Die STAR-Methode: KI findet funktionsfähige Spermien
Die Methode wurde an der Columbia University entwickelt und trägt den Namen STAR, kurz für "Sperm Tracking and Recovery System". Sie soll in Ejakulatproben selbst extrem seltene, von Menschen übersehene Spermien finden und isolieren.
Statt mühsamer Sichtung durch Embryolog*innen analysiert das System in Echtzeit Millionen von Bildern. Es besteht aus drei Teilen: einem Hochgeschwindigkeitsbildgebungssystem – einer Art Kamera –, einem Mikrofluidik-Chip und einem KI-basierten Objekterkennungsmodell.
Die Probe fließt durch mikroskopisch kleine Kanäle auf dem Chip. Parallel schießt die Kamera mehr als eine Million Bilder pro Stunde. Die KI wertet sie sofort aus und verfolgt potenzielle Spermien über mehrere Bilder hinweg. Nur wenn ein Objekt in mindestens drei von zehn aufeinanderfolgenden Bildern als Spermium erkannt wird, gilt der Fund als bestätigt.
Ein einziges Spermium genügt
Im Fall des US-amerikanischen Paares identifizierte die KI sieben Spermien: fünf unbewegliche und zwei bewegliche. Diese wurden mit einem mikrofluidischen Gating-System – also einem System, das bestimmte Partikel in der Flüssigkeit durchlässt oder zurückhält – isoliert und anschließend in Eizellen injiziert. "Man braucht nur ein einziges gesundes Spermium, um ein Kind zu zeugen", sagt Studienautor Zev Williams.
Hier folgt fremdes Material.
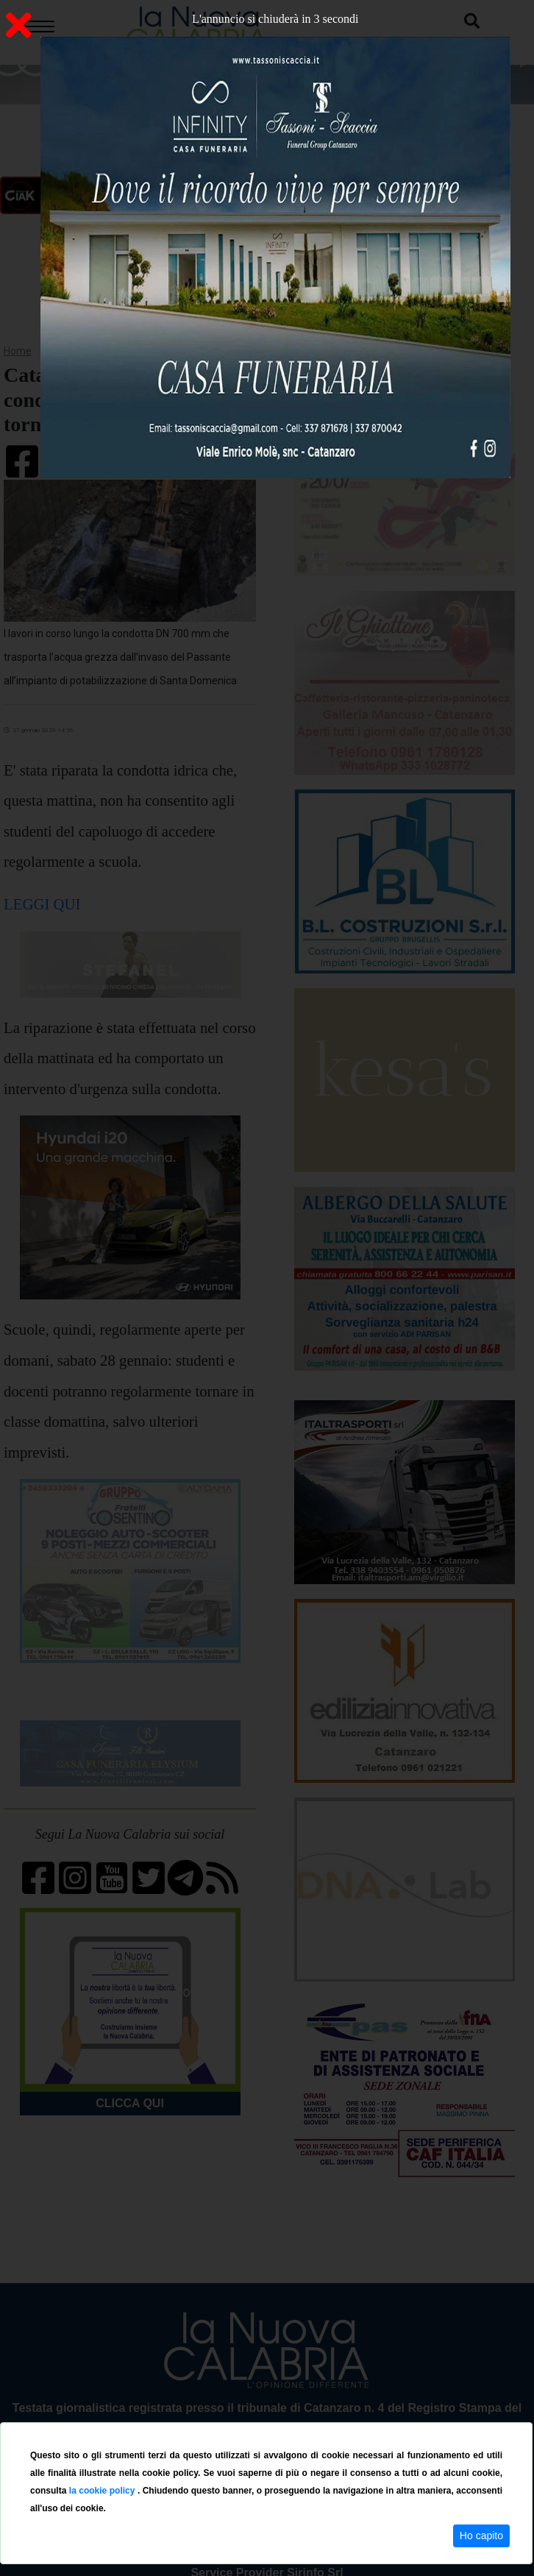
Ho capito (481, 2535)
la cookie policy (103, 2490)
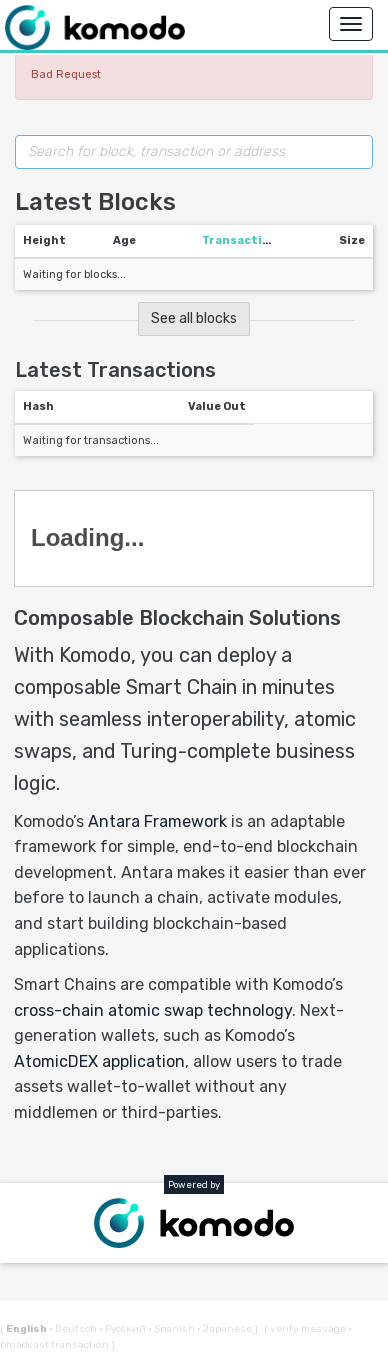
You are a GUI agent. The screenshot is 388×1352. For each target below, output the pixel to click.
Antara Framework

Und tatsächlich: Die beiden beweglichen Spermien führten zur Befruchtung. Die Eizellen entwickelten sich zu Embryos, die der Mutter eingesetzt wurden.
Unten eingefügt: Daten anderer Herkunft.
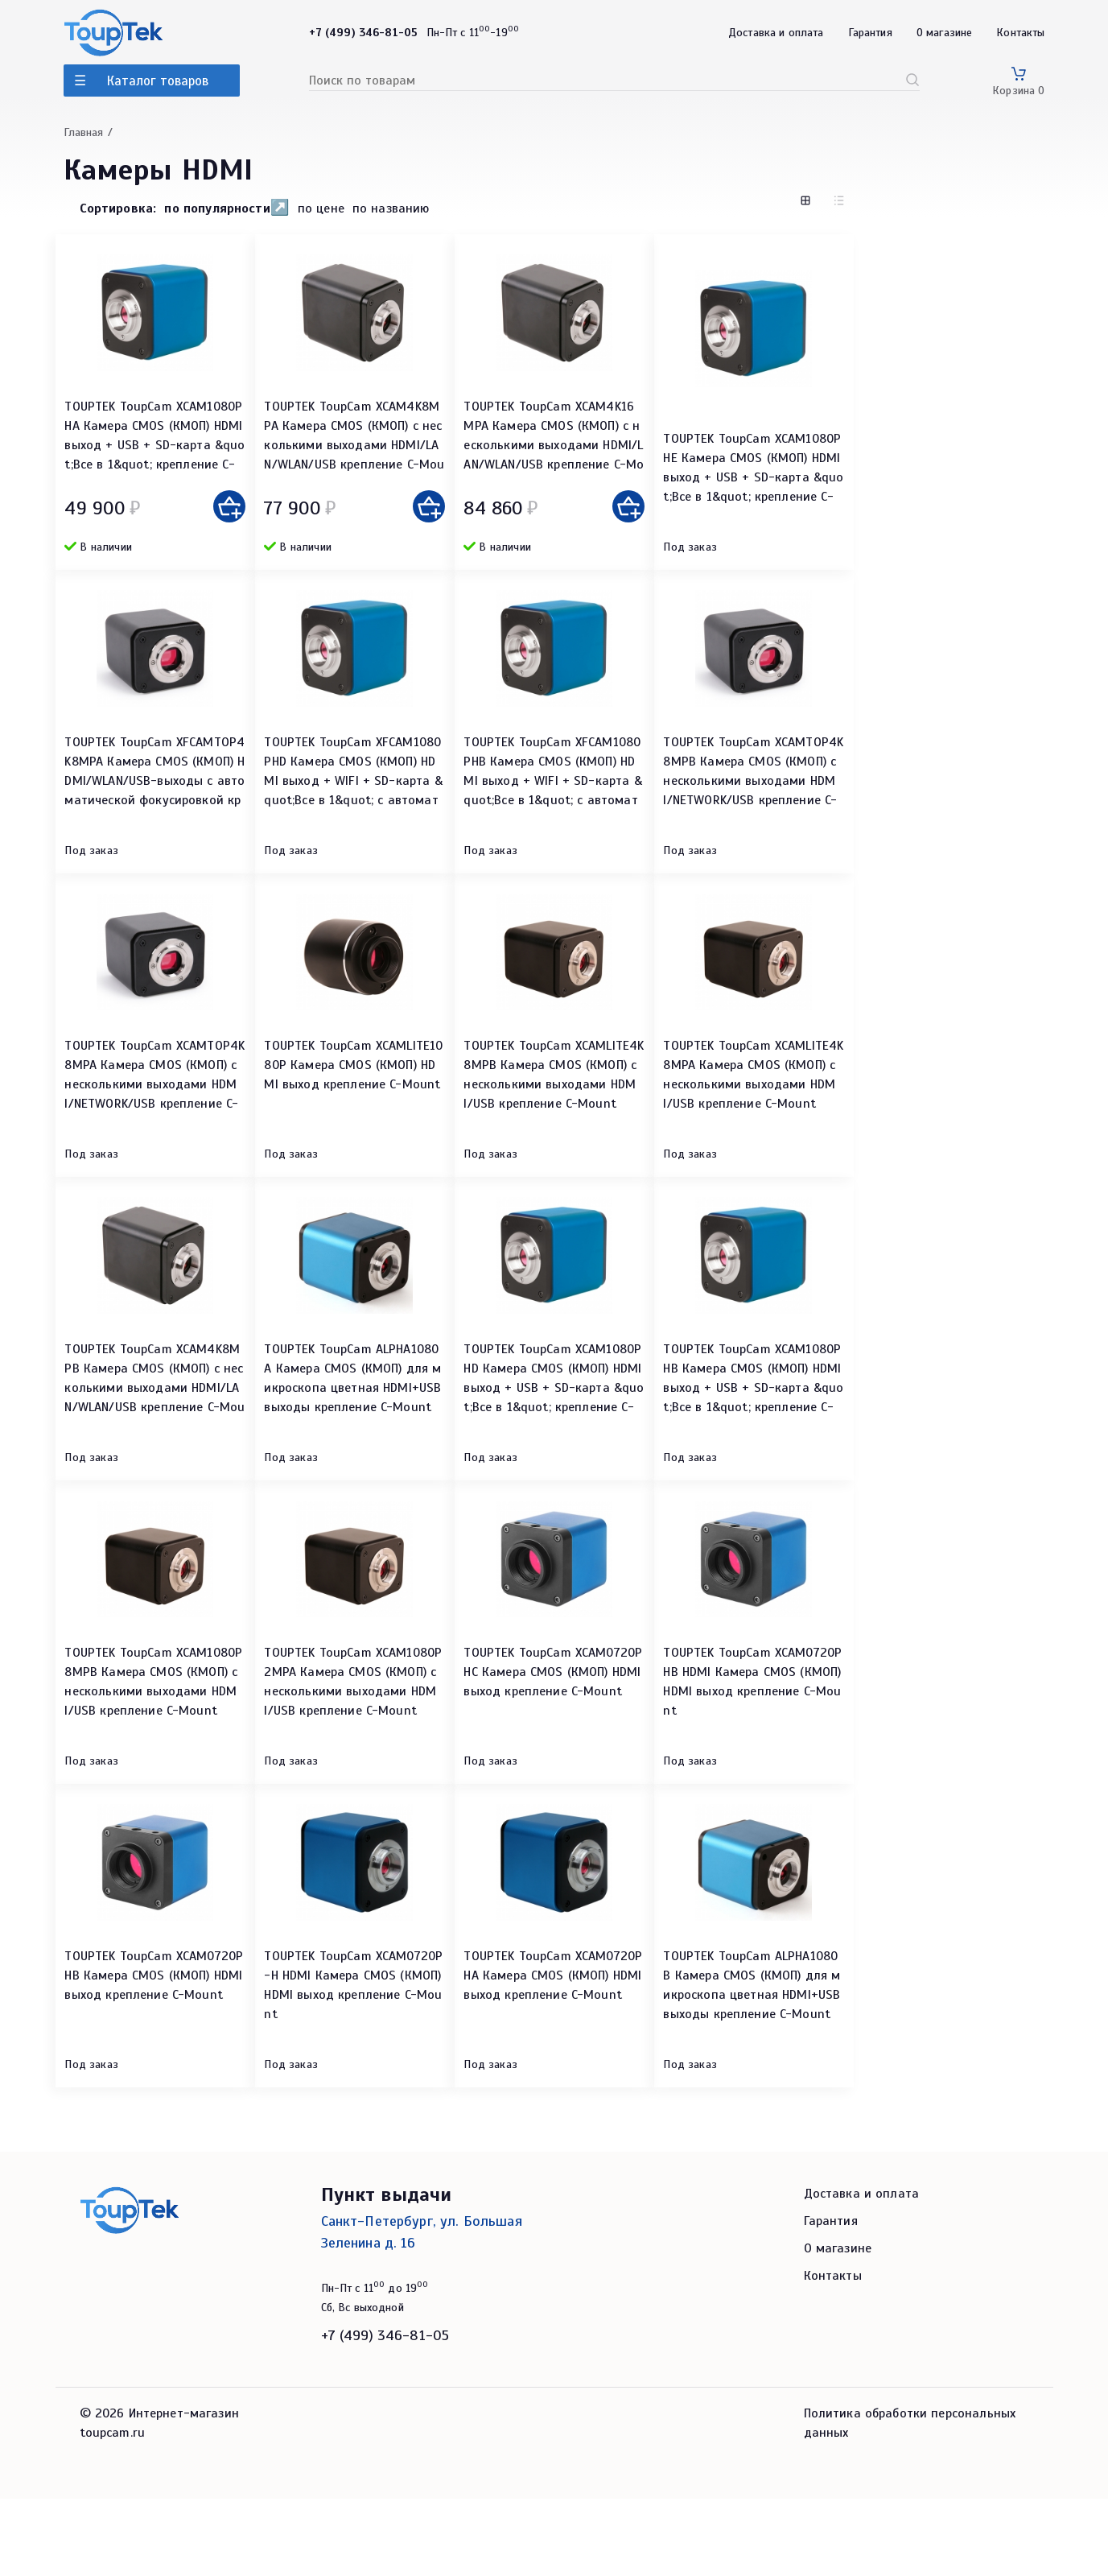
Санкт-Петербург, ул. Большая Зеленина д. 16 (421, 2309)
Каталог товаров (157, 80)
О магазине (944, 32)
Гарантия (870, 32)
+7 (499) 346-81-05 (385, 2412)
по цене (321, 209)
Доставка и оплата (776, 32)
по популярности (217, 208)
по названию (391, 209)
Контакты (1020, 32)
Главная (84, 132)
Dreizehn Tage nach der Befruchtung hielt die Frau ihren ersten positiven Schwangerschaftstest in der Hand. Acht Wochen später zeigte der Ultraschall den Herzschlag eines Embryos – 172 Schläge pro Minute.
Neue Hoffnung für unfruchtbare Männer
Mikrofluidische Systeme sind in der Reproduktionsmedizin nicht neu. Es gibt bereits ähnliche Chips, die Spermien nach ihrer Beweglichkeit selektieren, um die besten auszuwählen. Neu an STAR ist jedoch, dass die KI auch seltene, bisher übersehene Spermien in scheinbar "leeren" Proben erkennen und gezielt isolieren kann.
Wichtig ist dabei zu beachten: Die in " Lancet " veröffentlichte Arbeit beschreibt nur einen Einzelfall. Es liegen noch keine Daten zu Geburten oder genetischen Risiken der so gezeugten Kinder vor. Größere klinische Studien sind im Gang, um die Reproduzierbarkeit, Wirksamkeit und Ergebnisse in größeren Patientengruppen zu bewerten.
Im Gegensatz zu anderen Methoden ist STAR nicht invasiv und weniger aufwendig, da die KI bei der Auswertung der Bilder womöglich nicht nur gründlicher, sondern auch schneller ist als Menschen. Sollte sich die Methode in größeren Untersuchungen bewähren, könnte sie das Vorgehen bei männlicher Unfruchtbarkeit grundlegend verändern – und vielen Paaren neue Hoffnung geben.